-- Opening Marker --

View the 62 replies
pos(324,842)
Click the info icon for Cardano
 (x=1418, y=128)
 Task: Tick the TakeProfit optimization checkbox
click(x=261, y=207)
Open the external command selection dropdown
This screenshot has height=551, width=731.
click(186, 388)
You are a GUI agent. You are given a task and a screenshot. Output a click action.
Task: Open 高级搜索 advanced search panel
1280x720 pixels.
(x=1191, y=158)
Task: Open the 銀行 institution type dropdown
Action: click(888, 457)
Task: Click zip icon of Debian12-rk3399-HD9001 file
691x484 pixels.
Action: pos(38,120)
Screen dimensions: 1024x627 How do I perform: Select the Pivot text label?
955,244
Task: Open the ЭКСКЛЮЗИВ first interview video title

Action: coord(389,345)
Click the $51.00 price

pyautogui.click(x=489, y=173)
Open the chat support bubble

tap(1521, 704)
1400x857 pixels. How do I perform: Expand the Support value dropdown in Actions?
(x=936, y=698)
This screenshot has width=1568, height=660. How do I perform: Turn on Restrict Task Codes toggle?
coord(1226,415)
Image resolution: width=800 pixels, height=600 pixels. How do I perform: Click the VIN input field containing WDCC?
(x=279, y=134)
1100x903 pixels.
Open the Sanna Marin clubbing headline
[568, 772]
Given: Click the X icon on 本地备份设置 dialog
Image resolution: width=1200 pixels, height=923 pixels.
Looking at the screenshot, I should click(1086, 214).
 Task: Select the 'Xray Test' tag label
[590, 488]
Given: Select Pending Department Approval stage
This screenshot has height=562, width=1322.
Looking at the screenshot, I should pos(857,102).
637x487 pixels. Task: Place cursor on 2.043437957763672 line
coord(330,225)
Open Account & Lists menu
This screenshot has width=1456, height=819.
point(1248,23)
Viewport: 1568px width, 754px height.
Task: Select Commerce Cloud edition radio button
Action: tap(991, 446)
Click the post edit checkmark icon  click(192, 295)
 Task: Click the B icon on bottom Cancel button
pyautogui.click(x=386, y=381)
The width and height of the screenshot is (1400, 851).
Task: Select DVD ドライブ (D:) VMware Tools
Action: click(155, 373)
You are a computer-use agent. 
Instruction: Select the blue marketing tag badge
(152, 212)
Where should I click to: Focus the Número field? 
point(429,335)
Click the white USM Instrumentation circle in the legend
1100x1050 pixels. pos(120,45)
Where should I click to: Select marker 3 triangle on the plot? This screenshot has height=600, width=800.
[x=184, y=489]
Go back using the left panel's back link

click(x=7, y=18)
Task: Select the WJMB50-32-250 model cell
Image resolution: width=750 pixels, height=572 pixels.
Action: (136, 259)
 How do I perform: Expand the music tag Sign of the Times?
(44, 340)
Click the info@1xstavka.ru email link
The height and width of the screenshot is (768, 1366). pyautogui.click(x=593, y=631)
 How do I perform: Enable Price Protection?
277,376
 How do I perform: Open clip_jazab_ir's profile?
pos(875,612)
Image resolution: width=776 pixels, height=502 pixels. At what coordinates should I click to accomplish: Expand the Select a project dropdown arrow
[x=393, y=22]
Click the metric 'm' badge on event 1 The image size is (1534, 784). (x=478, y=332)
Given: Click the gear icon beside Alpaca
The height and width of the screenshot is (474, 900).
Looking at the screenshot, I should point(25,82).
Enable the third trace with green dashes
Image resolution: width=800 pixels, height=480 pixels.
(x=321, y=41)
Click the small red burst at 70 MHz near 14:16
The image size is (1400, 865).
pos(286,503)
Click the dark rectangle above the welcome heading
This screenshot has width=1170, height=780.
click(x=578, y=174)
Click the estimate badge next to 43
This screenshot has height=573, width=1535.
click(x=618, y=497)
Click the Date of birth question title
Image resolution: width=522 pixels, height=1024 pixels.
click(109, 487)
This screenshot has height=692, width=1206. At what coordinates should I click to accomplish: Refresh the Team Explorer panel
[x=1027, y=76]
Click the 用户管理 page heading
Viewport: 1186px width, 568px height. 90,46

-- Closing Marker --

Problem description: Look above for lines with the word "agent" and copy them all.

Solution for this problem:
You are a GUI agent. You are given a task and a screenshot. Output a click action.
You are a computer-use agent. 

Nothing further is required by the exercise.